Records shown START

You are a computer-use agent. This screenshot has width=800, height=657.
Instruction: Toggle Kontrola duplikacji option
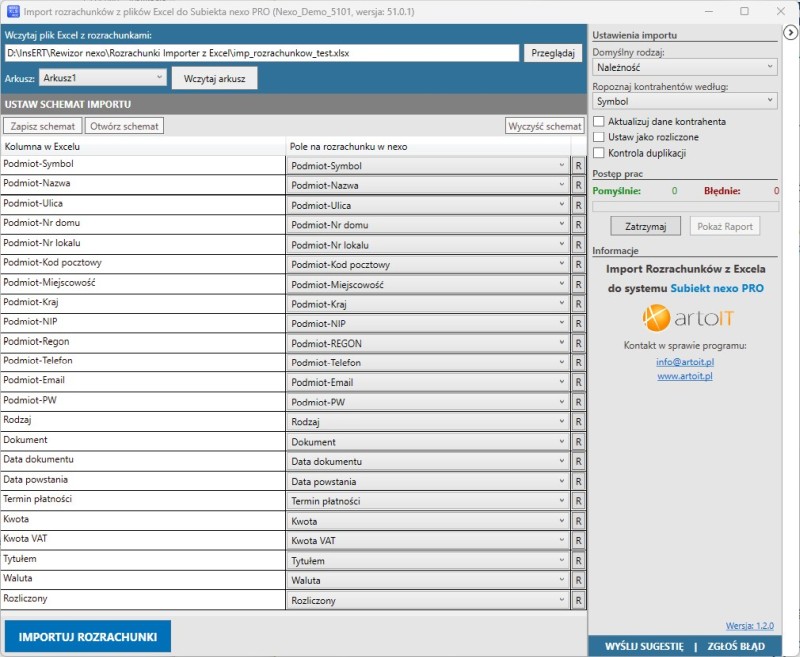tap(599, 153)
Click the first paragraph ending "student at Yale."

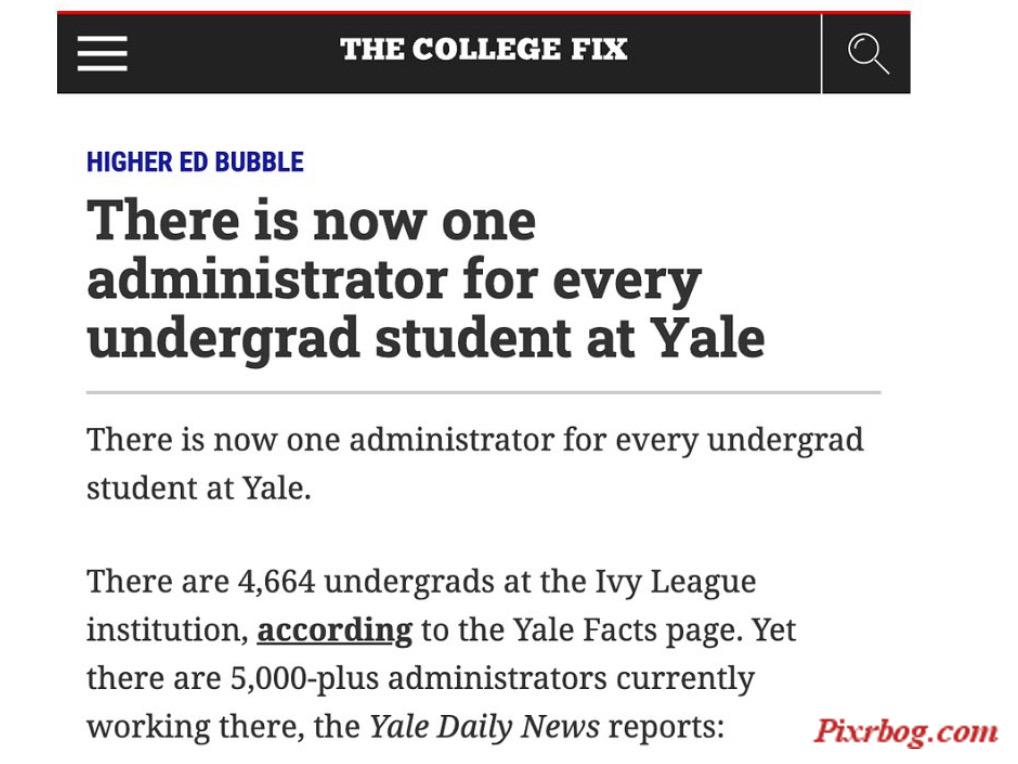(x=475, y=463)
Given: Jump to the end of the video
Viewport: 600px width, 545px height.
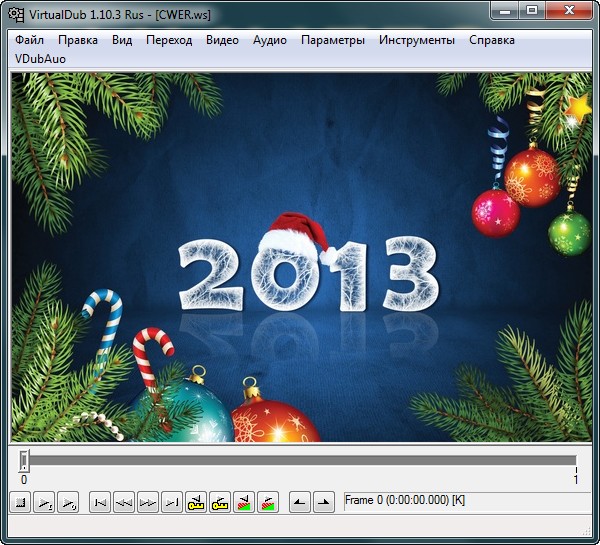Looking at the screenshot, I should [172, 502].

Records shown END

§ **Task requirements**: An exact reproduction of all the records is required, with no pictures included.

§ **Response for this exercise**:
You are a computer-use agent. This screenshot has width=800, height=657.
Instruction: Toggle Kontrola duplikacji option
tap(599, 153)
Click the first paragraph ending "student at Yale."

(x=475, y=463)
Given: Jump to the end of the video
Viewport: 600px width, 545px height.
Looking at the screenshot, I should [172, 502].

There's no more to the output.